◆ Exercise ◆
Please print all the lines below exactly as they are written.

+===+

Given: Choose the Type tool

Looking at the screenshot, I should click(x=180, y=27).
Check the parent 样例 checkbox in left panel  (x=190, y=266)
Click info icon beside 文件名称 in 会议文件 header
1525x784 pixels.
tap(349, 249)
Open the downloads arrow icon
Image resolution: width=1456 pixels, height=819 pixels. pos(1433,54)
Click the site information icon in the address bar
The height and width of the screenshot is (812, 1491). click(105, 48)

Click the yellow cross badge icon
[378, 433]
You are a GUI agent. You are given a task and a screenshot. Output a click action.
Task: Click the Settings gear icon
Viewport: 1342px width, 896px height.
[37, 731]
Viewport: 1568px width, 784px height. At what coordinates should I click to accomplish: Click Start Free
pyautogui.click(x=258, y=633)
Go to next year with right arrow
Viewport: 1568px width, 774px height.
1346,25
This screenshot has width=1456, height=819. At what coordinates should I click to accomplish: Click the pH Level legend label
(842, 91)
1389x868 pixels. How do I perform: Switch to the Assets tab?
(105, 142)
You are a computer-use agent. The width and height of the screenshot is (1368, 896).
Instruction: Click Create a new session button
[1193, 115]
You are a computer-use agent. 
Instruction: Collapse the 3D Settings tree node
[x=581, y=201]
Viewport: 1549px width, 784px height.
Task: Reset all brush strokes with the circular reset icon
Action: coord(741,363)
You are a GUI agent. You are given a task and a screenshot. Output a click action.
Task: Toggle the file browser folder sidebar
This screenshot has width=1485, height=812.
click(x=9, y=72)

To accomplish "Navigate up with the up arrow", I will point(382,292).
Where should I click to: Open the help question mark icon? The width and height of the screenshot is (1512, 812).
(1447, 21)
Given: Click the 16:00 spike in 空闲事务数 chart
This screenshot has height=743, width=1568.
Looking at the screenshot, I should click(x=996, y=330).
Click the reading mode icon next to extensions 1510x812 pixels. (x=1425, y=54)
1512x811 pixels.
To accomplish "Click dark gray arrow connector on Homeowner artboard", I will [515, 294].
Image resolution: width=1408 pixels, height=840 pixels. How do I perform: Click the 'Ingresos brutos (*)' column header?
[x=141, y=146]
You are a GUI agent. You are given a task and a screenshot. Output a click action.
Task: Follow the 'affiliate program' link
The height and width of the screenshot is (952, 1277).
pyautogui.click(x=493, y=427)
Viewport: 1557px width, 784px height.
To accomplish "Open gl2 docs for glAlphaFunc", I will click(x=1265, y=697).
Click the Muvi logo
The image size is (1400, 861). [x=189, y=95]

+===+

◆ Answer to the exercise ◆
Given: Choose the Type tool

Looking at the screenshot, I should click(x=180, y=27).
Check the parent 样例 checkbox in left panel  (x=190, y=266)
Click info icon beside 文件名称 in 会议文件 header
1525x784 pixels.
tap(349, 249)
Open the downloads arrow icon
Image resolution: width=1456 pixels, height=819 pixels. pos(1433,54)
Click the site information icon in the address bar
The height and width of the screenshot is (812, 1491). click(105, 48)

Click the yellow cross badge icon
[378, 433]
You are a GUI agent. You are given a task and a screenshot. Output a click action.
Task: Click the Settings gear icon
Viewport: 1342px width, 896px height.
[37, 731]
Viewport: 1568px width, 784px height. At what coordinates should I click to accomplish: Click Start Free
pyautogui.click(x=258, y=633)
Go to next year with right arrow
Viewport: 1568px width, 774px height.
1346,25
This screenshot has width=1456, height=819. At what coordinates should I click to accomplish: Click the pH Level legend label
(842, 91)
1389x868 pixels. How do I perform: Switch to the Assets tab?
(105, 142)
You are a computer-use agent. The width and height of the screenshot is (1368, 896).
Instruction: Click Create a new session button
[1193, 115]
You are a computer-use agent. 
Instruction: Collapse the 3D Settings tree node
[x=581, y=201]
Viewport: 1549px width, 784px height.
Task: Reset all brush strokes with the circular reset icon
Action: coord(741,363)
You are a GUI agent. You are given a task and a screenshot. Output a click action.
Task: Toggle the file browser folder sidebar
This screenshot has width=1485, height=812.
click(x=9, y=72)

To accomplish "Navigate up with the up arrow", I will point(382,292).
Where should I click to: Open the help question mark icon? The width and height of the screenshot is (1512, 812).
(1447, 21)
Given: Click the 16:00 spike in 空闲事务数 chart
This screenshot has height=743, width=1568.
Looking at the screenshot, I should click(x=996, y=330).
Click the reading mode icon next to extensions 1510x812 pixels. (x=1425, y=54)
1512x811 pixels.
To accomplish "Click dark gray arrow connector on Homeowner artboard", I will [515, 294].
Image resolution: width=1408 pixels, height=840 pixels. How do I perform: Click the 'Ingresos brutos (*)' column header?
[x=141, y=146]
You are a GUI agent. You are given a task and a screenshot. Output a click action.
Task: Follow the 'affiliate program' link
The height and width of the screenshot is (952, 1277).
pyautogui.click(x=493, y=427)
Viewport: 1557px width, 784px height.
To accomplish "Open gl2 docs for glAlphaFunc", I will click(x=1265, y=697).
Click the Muvi logo
The image size is (1400, 861). [x=189, y=95]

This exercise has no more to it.